
  6. OK, thank you Dr. Youn.

    ~Anonymous @ 5:15 PM

    Comment by Anonymous on January 18, 2009 at 1:01 pm

  7. I wonder if it will work for everyone (age, race, eye lash color etc.). i doubt this will be cheap, but if it was, i would definitely buy it. but, there are so much more important things to buy as a college student…like toilet paper and food.

    Comment by Anonymous on January 27, 2009 at 11:20 pm

  8. I am a plastic surgeon in Ventura, California, where another eyelash enhancer Revitalash was born. Revitalash was developed by a Ventura ophthalmologist, who used (allegedly illegally) a glaucoma drug (bimatoprost, marketed as “Lumigan”) as the active ingredient. The results have been incredible–longer, thicker, darker eyelashes in at least 80% of users.

    Unfortunately, my local colleague has been forced to discontinue the use of bimatoprost in Revitalash, because the patent is held by the Allergan Corporation. Allergan has dluted their own drug bimatoprost/Lumigan to create Latisse. So, I suspect that if patients already like Revitalash, they will like Latisse.

    Even though Revitalash contained a regulated drug, the product was actually sold in just about every hair salon in my county. The public surely appreciated this convenience, but I am not certain whether public safety was served. The marketing and dispensation of Latisse by physicians is certainly more conservative and probably more safe.

    By the way, Revitalash (and other products such as Marini Lash) will still be sold at the local salons. However, they now have new formulations–without bimatoprost. Hence, the new stuff will no longer work. If patients want efficacy, they’ll have to switch to Latisse from a doctor.

    Oh, and I almost forgot, a few friends did try the old Revitalash (containing bimatoprost) on their scalps, and the results were promising. I think that the hair follicles did appear thicker. I don’t want to stake my reputation on bimatoprost as the latest and greatest hair tonic, but it’s certainly worth serious study.

    Comment by Michael C. Pickart, M.D., F.A.C.S. on February 4, 2009 at 11:59 am

  9. To me the before and after pictures look like the same photo, with one having been retouched.

    Comment by Anonymous on March 11, 2009 at 10:47 am

  10. has anyone actually used latisse yet? I have my consultation with Dr Amiya Prasad today, this will be my chance to get a prescription for latisse.

• **RECORDS SUPPLIED**:
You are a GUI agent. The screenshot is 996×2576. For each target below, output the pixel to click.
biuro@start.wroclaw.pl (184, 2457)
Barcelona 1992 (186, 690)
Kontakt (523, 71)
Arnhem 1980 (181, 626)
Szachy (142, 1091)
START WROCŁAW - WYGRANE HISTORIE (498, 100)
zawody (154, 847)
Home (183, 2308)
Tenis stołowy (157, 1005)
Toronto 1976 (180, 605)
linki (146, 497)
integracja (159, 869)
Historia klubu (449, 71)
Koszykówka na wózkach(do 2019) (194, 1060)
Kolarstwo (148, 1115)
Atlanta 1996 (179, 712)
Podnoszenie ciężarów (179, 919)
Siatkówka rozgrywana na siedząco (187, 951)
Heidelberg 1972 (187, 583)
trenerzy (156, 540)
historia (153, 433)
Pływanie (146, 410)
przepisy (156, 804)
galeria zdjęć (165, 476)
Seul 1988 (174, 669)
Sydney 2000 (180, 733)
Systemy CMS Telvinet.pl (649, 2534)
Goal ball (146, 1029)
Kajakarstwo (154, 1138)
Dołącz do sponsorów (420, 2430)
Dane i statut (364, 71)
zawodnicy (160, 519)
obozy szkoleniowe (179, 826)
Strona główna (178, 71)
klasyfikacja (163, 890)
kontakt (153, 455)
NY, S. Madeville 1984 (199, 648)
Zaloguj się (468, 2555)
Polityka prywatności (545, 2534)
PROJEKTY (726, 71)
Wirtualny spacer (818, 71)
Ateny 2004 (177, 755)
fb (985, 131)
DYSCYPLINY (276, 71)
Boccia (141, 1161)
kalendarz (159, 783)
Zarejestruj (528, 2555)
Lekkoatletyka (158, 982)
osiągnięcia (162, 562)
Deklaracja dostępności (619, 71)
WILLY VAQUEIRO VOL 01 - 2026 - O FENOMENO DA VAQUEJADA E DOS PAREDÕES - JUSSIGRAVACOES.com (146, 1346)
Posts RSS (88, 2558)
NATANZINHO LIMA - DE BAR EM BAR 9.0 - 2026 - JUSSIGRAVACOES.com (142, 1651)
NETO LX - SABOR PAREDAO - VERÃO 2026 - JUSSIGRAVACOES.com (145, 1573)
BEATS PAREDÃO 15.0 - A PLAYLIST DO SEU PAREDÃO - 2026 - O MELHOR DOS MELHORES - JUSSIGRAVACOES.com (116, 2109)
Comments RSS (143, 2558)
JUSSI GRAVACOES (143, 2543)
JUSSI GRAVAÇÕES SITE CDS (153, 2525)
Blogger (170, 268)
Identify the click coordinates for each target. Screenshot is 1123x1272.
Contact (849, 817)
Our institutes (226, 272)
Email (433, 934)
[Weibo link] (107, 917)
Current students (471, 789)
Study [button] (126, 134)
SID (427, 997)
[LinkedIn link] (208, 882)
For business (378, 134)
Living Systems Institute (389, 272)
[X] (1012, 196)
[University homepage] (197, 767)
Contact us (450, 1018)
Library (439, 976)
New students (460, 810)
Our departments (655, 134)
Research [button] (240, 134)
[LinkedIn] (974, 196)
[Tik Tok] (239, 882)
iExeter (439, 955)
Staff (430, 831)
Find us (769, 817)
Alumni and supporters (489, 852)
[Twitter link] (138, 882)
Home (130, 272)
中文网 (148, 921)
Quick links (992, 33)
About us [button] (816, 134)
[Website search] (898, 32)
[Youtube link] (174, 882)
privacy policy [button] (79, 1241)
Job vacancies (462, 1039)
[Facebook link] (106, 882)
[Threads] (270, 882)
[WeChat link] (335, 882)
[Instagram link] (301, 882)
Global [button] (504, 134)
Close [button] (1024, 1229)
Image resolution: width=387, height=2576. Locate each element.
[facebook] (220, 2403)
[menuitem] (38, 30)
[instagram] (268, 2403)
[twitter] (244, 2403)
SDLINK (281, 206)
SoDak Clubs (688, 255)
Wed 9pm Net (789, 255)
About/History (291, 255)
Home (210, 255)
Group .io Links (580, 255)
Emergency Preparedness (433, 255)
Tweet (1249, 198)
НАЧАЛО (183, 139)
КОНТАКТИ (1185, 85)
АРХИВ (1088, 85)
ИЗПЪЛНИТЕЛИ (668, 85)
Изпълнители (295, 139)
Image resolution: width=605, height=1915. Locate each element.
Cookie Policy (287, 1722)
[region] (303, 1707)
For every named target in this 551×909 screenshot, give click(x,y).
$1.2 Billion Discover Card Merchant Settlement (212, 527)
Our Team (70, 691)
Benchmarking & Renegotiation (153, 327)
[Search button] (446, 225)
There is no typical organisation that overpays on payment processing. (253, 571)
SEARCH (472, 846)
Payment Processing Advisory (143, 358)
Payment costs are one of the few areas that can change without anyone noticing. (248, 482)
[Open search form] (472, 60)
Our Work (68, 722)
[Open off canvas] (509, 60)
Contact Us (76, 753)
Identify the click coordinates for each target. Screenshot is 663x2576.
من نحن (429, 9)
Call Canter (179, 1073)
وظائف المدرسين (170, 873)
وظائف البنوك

• **THE TASK**: Please list every date on which a comment was posted, as the "Comment by" lines in the eyelash comment thread give them.

• **RESULT OF THIS EXERCISE**:
January 18, 2009
January 27, 2009
February 4, 2009
March 11, 2009